Dataset excerpt:
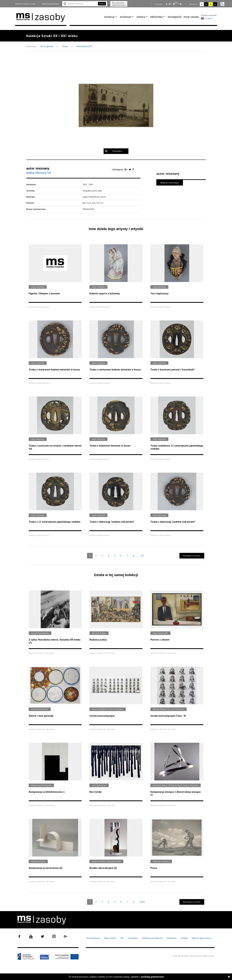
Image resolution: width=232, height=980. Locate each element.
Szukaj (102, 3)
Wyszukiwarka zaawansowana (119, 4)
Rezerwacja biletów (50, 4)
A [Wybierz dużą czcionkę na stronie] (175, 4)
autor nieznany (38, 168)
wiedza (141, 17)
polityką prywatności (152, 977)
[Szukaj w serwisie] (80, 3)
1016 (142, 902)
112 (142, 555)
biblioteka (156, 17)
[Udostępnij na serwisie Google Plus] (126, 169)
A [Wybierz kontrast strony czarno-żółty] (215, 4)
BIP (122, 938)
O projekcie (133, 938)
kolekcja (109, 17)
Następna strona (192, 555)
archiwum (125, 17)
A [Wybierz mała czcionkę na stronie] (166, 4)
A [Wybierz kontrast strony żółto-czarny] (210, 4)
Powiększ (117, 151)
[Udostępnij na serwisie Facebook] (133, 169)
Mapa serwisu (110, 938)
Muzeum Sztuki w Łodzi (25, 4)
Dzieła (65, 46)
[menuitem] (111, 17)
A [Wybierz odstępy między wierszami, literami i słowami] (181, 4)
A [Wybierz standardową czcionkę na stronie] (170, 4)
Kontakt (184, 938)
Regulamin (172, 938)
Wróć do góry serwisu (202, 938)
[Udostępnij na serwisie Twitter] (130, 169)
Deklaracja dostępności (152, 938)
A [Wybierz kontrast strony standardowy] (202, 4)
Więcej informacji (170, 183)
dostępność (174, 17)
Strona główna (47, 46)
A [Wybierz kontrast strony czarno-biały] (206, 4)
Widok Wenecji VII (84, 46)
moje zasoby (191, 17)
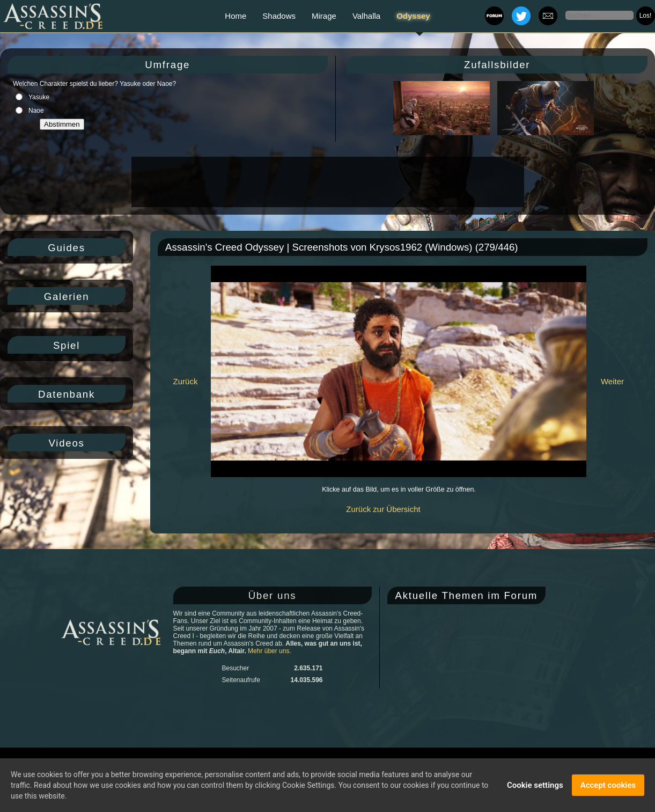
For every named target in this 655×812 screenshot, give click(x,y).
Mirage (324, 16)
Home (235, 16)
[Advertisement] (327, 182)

...

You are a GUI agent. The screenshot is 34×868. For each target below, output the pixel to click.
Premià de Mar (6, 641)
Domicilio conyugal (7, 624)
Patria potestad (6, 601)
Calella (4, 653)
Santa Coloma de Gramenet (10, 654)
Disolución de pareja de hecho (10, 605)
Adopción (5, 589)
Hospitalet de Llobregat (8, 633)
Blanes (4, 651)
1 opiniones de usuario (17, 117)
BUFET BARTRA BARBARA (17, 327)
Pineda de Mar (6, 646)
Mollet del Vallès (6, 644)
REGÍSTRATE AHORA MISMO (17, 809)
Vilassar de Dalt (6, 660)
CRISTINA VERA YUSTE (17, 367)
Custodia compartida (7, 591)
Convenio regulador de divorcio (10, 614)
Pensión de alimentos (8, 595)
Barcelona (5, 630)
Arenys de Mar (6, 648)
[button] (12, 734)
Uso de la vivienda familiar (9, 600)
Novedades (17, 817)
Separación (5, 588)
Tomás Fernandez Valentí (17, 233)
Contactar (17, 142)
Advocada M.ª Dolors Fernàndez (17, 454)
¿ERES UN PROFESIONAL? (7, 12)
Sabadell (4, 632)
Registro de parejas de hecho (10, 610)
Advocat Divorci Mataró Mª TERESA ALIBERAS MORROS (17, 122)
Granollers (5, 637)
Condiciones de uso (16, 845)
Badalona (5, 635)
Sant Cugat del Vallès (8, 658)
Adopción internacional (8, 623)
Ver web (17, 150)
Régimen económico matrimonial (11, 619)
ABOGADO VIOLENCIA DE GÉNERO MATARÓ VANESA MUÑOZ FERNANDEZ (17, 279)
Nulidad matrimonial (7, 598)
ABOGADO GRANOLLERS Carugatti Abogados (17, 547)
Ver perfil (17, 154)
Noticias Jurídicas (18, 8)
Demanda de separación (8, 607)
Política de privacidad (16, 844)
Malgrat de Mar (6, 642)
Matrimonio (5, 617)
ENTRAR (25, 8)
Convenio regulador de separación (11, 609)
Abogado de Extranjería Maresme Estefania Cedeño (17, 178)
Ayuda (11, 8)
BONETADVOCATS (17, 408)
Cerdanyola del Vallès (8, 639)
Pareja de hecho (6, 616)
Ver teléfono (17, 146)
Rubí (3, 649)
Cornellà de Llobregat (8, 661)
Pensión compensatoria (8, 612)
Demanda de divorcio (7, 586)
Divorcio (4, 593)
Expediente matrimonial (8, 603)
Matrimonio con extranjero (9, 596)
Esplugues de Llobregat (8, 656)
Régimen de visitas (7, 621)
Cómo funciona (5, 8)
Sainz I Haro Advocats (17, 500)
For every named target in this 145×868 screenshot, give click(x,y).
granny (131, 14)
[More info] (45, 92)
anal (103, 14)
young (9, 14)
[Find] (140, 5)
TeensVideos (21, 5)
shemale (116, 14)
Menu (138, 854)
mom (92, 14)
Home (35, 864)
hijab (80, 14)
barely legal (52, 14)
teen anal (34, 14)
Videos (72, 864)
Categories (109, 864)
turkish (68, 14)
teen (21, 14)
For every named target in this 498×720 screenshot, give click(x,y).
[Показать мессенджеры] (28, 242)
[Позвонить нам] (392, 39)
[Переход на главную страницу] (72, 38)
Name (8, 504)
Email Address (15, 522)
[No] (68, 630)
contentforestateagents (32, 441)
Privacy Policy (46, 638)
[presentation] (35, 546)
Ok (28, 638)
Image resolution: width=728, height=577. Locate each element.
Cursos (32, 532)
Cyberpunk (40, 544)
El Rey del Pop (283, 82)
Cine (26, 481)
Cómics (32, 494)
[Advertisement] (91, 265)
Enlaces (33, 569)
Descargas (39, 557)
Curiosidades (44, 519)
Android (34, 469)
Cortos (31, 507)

What you are asked to do:
Print the records verbatim, from the line containing "Disolución de pareja de hecho (10, 605)" through the line containing "BONETADVOCATS (17, 408)", with both of those lines included.

The result:
Disolución de pareja de hecho (10, 605)
Adopción (5, 589)
Hospitalet de Llobregat (8, 633)
Blanes (4, 651)
1 opiniones de usuario (17, 117)
BUFET BARTRA BARBARA (17, 327)
Pineda de Mar (6, 646)
Mollet del Vallès (6, 644)
REGÍSTRATE AHORA MISMO (17, 809)
Vilassar de Dalt (6, 660)
CRISTINA VERA YUSTE (17, 367)
Custodia compartida (7, 591)
Convenio regulador de divorcio (10, 614)
Pensión de alimentos (8, 595)
Barcelona (5, 630)
Arenys de Mar (6, 648)
[button] (12, 734)
Uso de la vivienda familiar (9, 600)
Novedades (17, 817)
Separación (5, 588)
Tomás Fernandez Valentí (17, 233)
Contactar (17, 142)
Advocada M.ª Dolors Fernàndez (17, 454)
¿ERES UN PROFESIONAL? (7, 12)
Sabadell (4, 632)
Registro de parejas de hecho (10, 610)
Advocat Divorci Mataró Mª TERESA ALIBERAS MORROS (17, 122)
Granollers (5, 637)
Condiciones de uso (16, 845)
Badalona (5, 635)
Sant Cugat del Vallès (8, 658)
Adopción internacional (8, 623)
Ver web (17, 150)
Régimen económico matrimonial (11, 619)
ABOGADO VIOLENCIA DE GÉNERO MATARÓ VANESA MUÑOZ FERNANDEZ (17, 279)
Nulidad matrimonial (7, 598)
ABOGADO GRANOLLERS Carugatti Abogados (17, 547)
Ver perfil (17, 154)
Noticias Jurídicas (18, 8)
Demanda de separación (8, 607)
Política de privacidad (16, 844)
Malgrat de Mar (6, 642)
Matrimonio (5, 617)
ENTRAR (25, 8)
Convenio regulador de separación (11, 609)
Abogado de Extranjería Maresme Estefania Cedeño (17, 178)
Ayuda (11, 8)
BONETADVOCATS (17, 408)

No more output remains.